Electrophilic Substitution Reactions
Aromatic carboxylic acids undergo different types of electrophilic substitution reaction like nitration, sulphonation, and halogenation. Carboxyl group (-COOH) is electron withdrawing group. Thus, the reaction will occur at the meta-position. The carboxyl group deactivates. Therefore, the reaction will only occur under vigorous conditions.
Friedel Crafts Reactions
This group will not undergo Friedel-Crafts Reactions because the carboxyl group is strong electron attracting group. Thus, benzene ring will be deactivated. Hence, it will not undergo alkylation and acylation.
Uses of Carboxylic Acids
- Carboxylic acid acts as a disinfectant.
- Simplest carboxylic acid “formic acid” acts as reducing agent in textile treatments.
- Acetic acid, member of the carboxylic acid group, helps in the production of esters and cellulose plastics.
- Acetic acid acts as the precursor for the formation of an ester of salicylic acid which is used for aspirin production.
- Palmitic acid and stearic acid finds its use in the manufacturing of soaps, pharmaceuticals, candles, cosmetics, protective coating, etc.
- Stearic acid also helps in rubber manufacturing processes.
- Acrylic acid acts as an ester and helps in the production of polymers or acrylates. Similarly, methacrylic acid undergoes polymerization to form Lucite.

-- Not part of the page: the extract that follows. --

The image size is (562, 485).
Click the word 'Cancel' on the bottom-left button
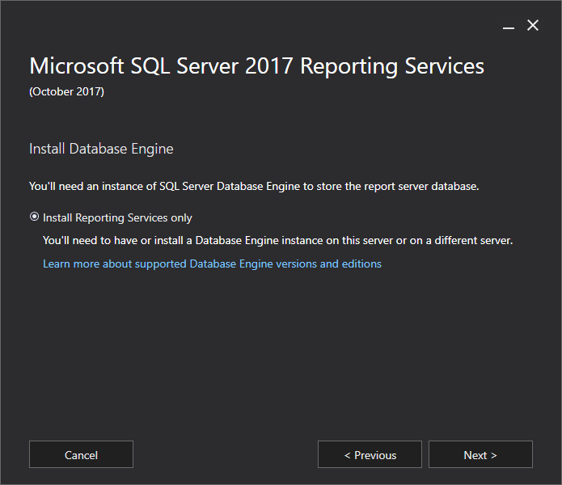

- Moreover, oleic acid, a type of carboxylic acids, helps in manufacturing soaps and detergents. Additionally, it is also used in textiles.
Solved Examples for You
Question: Identify the carboxylic acid having the highest boiling point.
- Hexanoic Acid
- Heptanoic Acid
- Nonanoic Acid
- Decanoic Acid
Solution: Option 4 (Decanoic Acid). Intermolecular forces of molecules affect the boiling point of a solution. Thus, the ability of remain together increases with the increase in the intermolecular forces. Therefore, more energy is needed to break the compounds. In the above question, every option contains carboxyl functional group.
Thus, every option has hydrogen bonds. However, the major difference is in the number of carbons present in the chain. With the increase in the number of carbons, the molecular weight increases thereby increasing the Van Der Walls molecular forces. Therefore, this will further increase the heat energy required for breaking the bond.
Among all the options, decanoic acid has longest carbon chain. Hence, it will require more energy to break the bond and separate the molecules. Thus, the decanoic acid will have the highest boiling point.